§ **WHAT THE TASK ASKS**: Print the data from the line with "Open the avatar of the 创造营2021 commenter" up to and including the line with "click(x=12, y=75)", word for word, leaving out the pictures.

§ **ENTRIES PROVIDED**:

## START

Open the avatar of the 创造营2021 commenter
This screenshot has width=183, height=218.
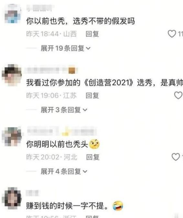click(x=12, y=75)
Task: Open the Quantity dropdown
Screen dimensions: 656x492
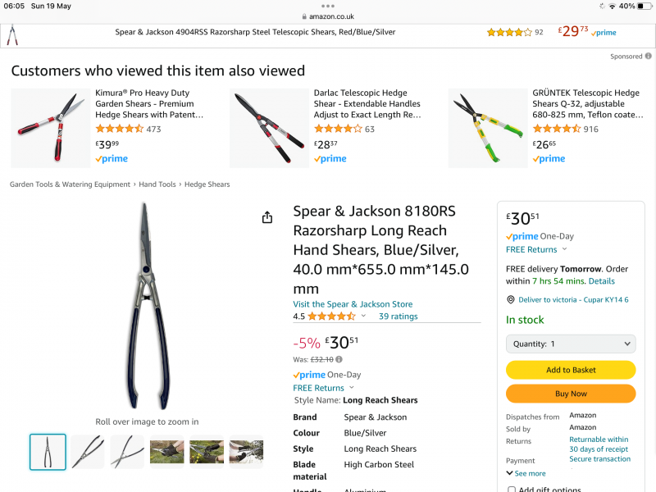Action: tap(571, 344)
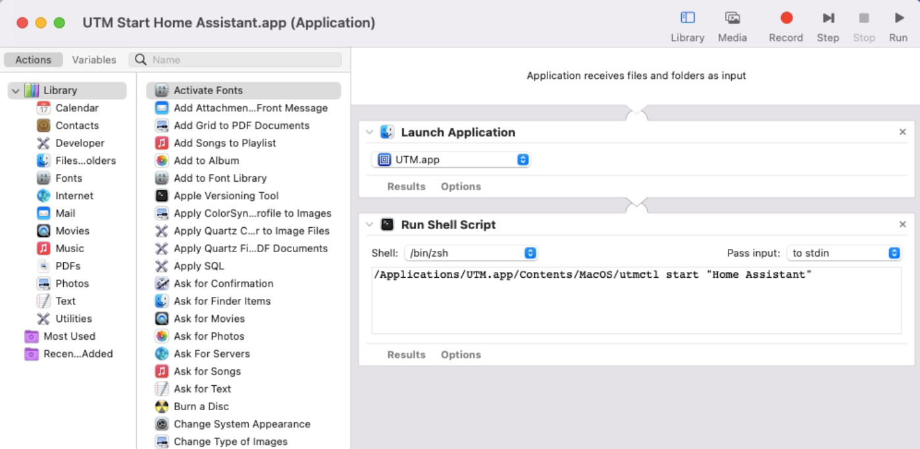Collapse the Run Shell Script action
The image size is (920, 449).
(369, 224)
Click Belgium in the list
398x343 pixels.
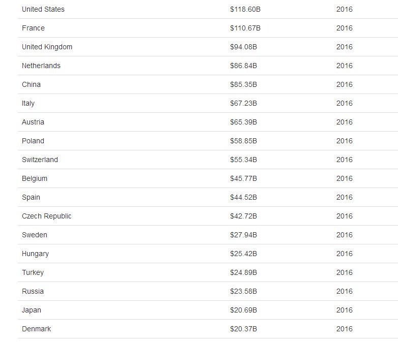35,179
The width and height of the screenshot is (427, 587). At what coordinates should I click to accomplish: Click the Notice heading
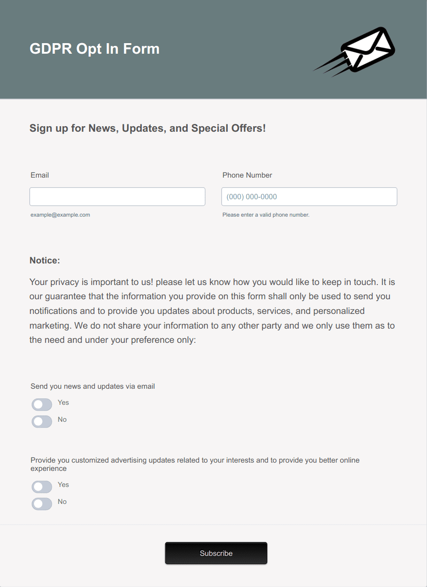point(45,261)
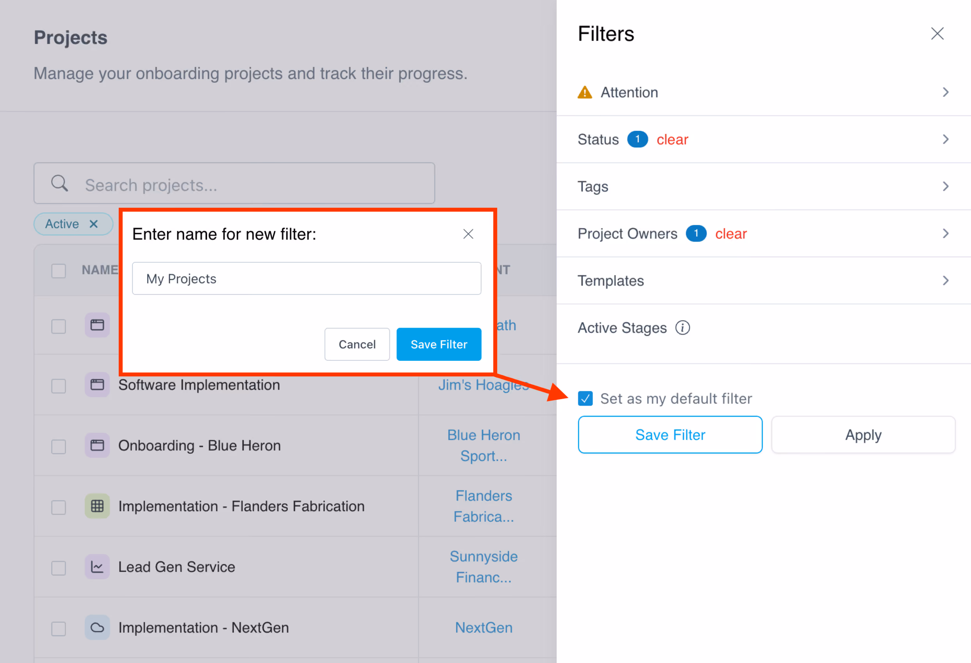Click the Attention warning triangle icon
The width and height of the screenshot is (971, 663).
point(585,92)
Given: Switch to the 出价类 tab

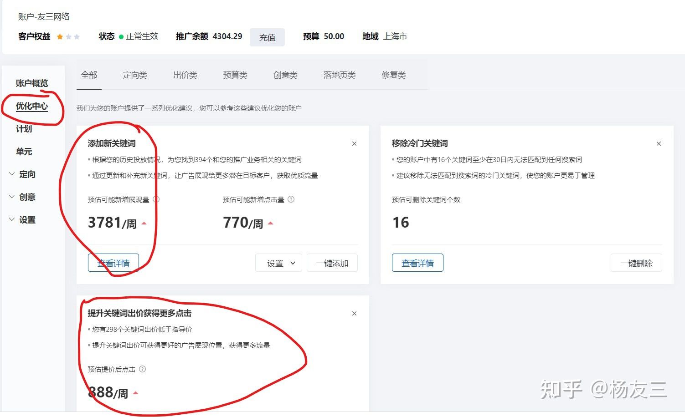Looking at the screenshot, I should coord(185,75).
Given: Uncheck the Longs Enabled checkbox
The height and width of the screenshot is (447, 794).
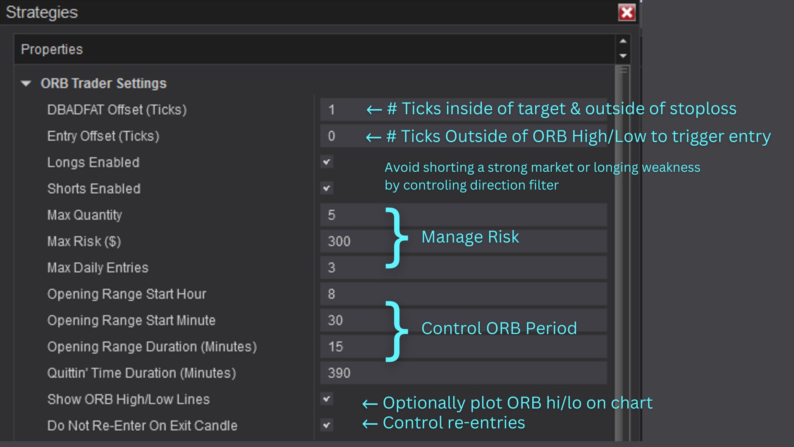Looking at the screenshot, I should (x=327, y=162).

## END
## START

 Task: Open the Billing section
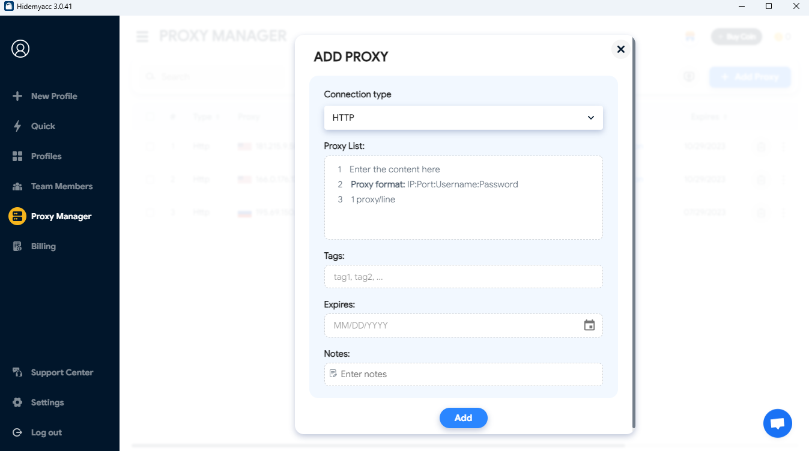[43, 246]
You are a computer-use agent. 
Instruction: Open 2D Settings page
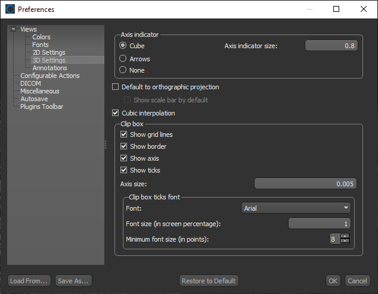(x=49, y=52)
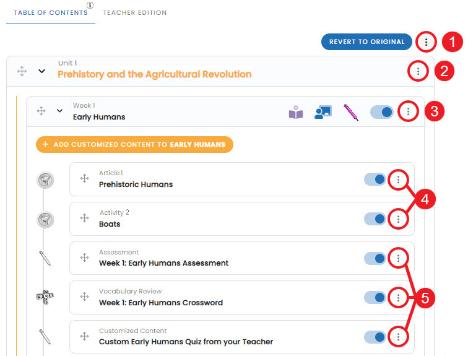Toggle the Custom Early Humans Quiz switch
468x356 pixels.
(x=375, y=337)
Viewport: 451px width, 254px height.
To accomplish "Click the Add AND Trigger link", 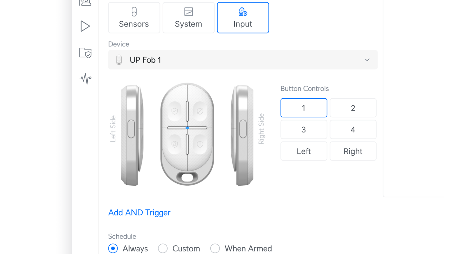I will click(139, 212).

## END

§ **ANSWER TO THIS PROBLEM**:
Open the avatar of the 创造营2021 commenter
This screenshot has width=183, height=218.
click(x=12, y=75)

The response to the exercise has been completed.